Listed records:
--*--

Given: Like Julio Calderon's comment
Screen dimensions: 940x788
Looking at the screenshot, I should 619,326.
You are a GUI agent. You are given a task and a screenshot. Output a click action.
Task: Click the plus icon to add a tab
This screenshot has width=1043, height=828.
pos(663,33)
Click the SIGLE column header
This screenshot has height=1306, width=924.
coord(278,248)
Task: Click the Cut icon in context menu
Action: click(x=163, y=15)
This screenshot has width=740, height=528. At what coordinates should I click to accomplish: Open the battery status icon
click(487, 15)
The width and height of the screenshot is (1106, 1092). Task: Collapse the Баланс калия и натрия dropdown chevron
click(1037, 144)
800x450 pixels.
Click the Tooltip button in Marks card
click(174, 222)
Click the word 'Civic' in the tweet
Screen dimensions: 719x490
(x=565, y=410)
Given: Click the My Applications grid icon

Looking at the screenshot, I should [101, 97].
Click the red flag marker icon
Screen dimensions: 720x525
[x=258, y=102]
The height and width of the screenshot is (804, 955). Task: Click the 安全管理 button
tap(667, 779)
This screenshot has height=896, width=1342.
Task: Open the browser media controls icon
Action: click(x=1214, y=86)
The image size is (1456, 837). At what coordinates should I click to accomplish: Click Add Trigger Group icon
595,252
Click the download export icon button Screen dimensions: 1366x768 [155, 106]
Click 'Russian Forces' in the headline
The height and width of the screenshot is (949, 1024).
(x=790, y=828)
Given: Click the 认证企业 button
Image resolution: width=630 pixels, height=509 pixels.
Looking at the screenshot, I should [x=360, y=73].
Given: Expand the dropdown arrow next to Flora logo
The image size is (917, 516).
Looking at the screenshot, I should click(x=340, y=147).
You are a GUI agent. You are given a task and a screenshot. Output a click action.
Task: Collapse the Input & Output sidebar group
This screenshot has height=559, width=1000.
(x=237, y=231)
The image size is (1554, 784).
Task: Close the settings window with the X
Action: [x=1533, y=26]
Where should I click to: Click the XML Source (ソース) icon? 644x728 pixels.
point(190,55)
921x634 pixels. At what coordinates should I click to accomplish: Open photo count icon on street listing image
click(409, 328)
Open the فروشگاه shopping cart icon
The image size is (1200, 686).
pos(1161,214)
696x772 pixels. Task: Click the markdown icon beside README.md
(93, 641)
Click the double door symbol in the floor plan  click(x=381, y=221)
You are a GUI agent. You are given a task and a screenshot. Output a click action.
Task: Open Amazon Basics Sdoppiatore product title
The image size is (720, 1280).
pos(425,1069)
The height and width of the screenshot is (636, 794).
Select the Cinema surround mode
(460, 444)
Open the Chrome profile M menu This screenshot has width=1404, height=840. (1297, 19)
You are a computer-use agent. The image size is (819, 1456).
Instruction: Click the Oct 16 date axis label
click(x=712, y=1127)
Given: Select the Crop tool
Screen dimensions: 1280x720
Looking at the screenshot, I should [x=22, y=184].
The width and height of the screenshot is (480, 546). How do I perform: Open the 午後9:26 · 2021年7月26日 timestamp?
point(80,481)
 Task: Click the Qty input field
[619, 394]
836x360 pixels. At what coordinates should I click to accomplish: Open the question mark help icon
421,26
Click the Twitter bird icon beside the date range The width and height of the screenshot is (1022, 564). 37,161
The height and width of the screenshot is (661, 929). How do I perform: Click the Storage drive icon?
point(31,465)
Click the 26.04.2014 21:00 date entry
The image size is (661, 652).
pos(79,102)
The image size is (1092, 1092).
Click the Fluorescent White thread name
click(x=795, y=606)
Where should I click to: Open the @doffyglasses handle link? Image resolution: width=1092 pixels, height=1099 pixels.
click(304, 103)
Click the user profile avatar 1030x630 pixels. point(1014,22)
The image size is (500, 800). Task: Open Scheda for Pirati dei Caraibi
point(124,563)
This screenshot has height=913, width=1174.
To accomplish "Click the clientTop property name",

--*--

Nothing beyond the line containing "Task: Click the plus icon to add a tab" is to be output; the lines above, from the first one onward to that line, are to be transcribed exactly.

Answer for this exercise:
Given: Like Julio Calderon's comment
Screen dimensions: 940x788
Looking at the screenshot, I should 619,326.
You are a GUI agent. You are given a task and a screenshot. Output a click action.
Task: Click the plus icon to add a tab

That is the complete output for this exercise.